Observability
For peak performance, Sitecore Content Hub uses an observability strategy consisting of three main pillars as illustrated in the following diagram:

Pillar |
Description |
Tools used |
---|---|---|
Watch |
To evaluate performance, we collect data using industry-leading tools. We constantly monitor the infrastructure, operating system, and application metrics. In addition to technology metrics, we integrate business metrics into the data, focusing on the customer experience and expected performance. |
Elastic Stack, Prometheus, Site 24x7 |
Learn |
The collected data is aggregated to create meaningful dashboards. These dashboards provide a critical visual aid for the immediate identification of issues. Long-term aggregation of data provides the ability to predict or identify potential trends that could lead to failure and creates opportunities to act before customer environments are impacted. |
TIG (Telegraph, InfluxDB, Grafana) |
Act |
When issues or potential impacts are identified, our suite of alerting tools works in unison to collect the relevant information and generate alerts targeted to the specific person, team, or automation agent required to facilitate rapid response and recovery. |
OpsGenie |
Observability and alerting tools
Observability and alerting tools enable Content Hub to have constant insight and receive continuous feedback from our systems through monitoring and logs.
Content Hub uses the following tools:
Tool |
Description |
---|---|
Elastic Stack |
An open-source logging platform used to consume and deliver detailed logging information in a unified format for easy ingestion and aggregation. |
Prometheus |
Fits both machine-centric monitoring and monitoring of highly dynamic service-oriented architectures. On top of providing multi-dimensional data collection and powerful querying, Prometheus can monitor Kubernetes environments, which makes it a must-have for Content Hub. |
Site 24x7 |
Provides a global perspective of website performance from more than 100 locations worldwide, checking that public-facing websites and APIs that access back-end services are up, performing well, and returning the expected data. |
Metrics tools
Tools for machine and service metrics provide standards for monitoring that provide great versatility and accommodate almost any business monitoring need.
Content Hub uses the TIG (Telegraph, InfluxDB, Grafana) tools stack:
Tool |
Description |
---|---|
Telegraf |
Active agent used to collect metrics. |
InfluxDB |
Time-series database used to store metrics collected by Telegraf. |
Grafana |
Metric analytics and visualization suite that provides the ability to visualize time series data for infrastructure and application analysis.
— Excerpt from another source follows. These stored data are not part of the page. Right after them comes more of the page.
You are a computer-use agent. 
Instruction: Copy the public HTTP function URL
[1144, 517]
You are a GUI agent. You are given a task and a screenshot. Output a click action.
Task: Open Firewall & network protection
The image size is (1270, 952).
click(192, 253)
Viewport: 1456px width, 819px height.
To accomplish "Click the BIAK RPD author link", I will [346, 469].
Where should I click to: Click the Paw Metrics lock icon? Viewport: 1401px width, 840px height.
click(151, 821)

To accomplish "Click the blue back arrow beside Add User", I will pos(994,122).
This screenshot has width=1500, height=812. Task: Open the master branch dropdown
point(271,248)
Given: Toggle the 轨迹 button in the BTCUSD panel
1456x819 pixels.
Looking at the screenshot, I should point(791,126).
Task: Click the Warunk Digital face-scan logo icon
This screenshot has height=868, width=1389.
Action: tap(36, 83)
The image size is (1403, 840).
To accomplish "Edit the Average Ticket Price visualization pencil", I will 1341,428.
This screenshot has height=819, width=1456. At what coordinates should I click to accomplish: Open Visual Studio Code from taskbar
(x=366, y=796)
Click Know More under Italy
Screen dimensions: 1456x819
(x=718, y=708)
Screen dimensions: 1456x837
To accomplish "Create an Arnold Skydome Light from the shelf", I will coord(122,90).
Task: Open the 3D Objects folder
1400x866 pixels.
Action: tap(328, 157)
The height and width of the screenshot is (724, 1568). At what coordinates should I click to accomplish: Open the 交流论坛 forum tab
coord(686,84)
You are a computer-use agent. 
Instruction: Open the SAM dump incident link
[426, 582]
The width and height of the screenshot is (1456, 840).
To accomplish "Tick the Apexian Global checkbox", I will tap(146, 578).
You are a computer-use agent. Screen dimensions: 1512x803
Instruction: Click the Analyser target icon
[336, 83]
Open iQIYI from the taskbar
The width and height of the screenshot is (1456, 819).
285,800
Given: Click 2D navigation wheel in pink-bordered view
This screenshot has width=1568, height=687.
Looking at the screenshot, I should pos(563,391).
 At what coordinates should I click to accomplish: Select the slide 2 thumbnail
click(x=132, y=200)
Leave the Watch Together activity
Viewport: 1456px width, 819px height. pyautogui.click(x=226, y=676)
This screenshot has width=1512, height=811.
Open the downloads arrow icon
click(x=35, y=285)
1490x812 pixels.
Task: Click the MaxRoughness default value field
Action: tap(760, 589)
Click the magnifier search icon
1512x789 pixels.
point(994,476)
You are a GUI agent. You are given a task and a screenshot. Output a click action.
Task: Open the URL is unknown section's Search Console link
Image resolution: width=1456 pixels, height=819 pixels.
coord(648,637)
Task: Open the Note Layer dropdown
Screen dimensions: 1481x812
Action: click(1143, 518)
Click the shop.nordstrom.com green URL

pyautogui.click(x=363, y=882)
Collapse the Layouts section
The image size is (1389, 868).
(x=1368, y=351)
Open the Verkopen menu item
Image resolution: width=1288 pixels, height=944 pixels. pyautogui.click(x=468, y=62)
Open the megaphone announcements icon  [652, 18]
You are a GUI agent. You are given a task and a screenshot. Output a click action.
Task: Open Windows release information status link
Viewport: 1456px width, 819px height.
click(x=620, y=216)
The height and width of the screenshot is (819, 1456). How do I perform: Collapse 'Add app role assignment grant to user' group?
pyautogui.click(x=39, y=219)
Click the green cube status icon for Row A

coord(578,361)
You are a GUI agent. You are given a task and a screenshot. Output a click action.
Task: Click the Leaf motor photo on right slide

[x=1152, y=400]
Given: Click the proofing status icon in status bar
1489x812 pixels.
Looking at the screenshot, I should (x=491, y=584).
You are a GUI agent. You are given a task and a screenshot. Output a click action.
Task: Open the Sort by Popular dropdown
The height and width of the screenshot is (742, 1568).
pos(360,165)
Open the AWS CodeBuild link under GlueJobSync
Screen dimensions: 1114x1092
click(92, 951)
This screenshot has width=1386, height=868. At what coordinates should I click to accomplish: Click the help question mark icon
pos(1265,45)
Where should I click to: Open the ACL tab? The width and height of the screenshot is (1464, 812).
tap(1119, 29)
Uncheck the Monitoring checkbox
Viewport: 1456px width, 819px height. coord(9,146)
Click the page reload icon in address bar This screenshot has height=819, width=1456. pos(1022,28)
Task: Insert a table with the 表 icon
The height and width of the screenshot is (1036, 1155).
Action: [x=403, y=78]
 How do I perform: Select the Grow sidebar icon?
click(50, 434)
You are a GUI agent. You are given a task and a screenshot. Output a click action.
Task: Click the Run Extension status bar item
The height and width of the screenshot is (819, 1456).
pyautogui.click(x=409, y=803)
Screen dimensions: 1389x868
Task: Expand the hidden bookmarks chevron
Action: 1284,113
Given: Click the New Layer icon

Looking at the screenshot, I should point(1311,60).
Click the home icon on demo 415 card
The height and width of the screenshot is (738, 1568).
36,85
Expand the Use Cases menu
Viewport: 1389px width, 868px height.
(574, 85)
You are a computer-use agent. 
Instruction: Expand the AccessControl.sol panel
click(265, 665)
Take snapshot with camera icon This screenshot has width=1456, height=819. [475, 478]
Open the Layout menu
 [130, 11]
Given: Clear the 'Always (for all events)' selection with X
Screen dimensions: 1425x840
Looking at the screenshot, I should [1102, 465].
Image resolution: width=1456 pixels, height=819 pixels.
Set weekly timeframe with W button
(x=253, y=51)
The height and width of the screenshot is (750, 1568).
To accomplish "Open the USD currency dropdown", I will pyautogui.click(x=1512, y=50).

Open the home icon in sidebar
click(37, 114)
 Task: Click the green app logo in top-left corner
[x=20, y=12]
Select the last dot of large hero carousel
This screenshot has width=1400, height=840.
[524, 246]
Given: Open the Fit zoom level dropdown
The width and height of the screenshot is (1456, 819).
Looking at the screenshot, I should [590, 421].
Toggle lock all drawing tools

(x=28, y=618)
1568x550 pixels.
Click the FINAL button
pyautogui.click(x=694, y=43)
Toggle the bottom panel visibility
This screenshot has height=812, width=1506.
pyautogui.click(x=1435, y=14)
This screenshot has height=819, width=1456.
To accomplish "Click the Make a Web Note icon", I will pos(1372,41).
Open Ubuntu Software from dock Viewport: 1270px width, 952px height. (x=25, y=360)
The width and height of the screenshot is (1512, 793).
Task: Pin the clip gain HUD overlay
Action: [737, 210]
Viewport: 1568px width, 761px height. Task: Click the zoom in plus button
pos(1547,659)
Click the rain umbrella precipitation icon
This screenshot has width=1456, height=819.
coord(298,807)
Aggregates and visualizes data from InfluxDB. Enables the creation of pre-defined alerting rules. |
Incident management tool
Content Hub uses OpsGenie as an incident management platform.
OpsGenie:
-
checks that critical incidents are never missed and that the right people take appropriate actions in the shortest possible time.
-
categorizes the alerts received from monitoring systems and custom applications based on importance and timing.
-
provides on-call schedules to notify the appropriate people through multiple communication channels (voice calls, email, SMS, and push messages) with automatic escalation procedures.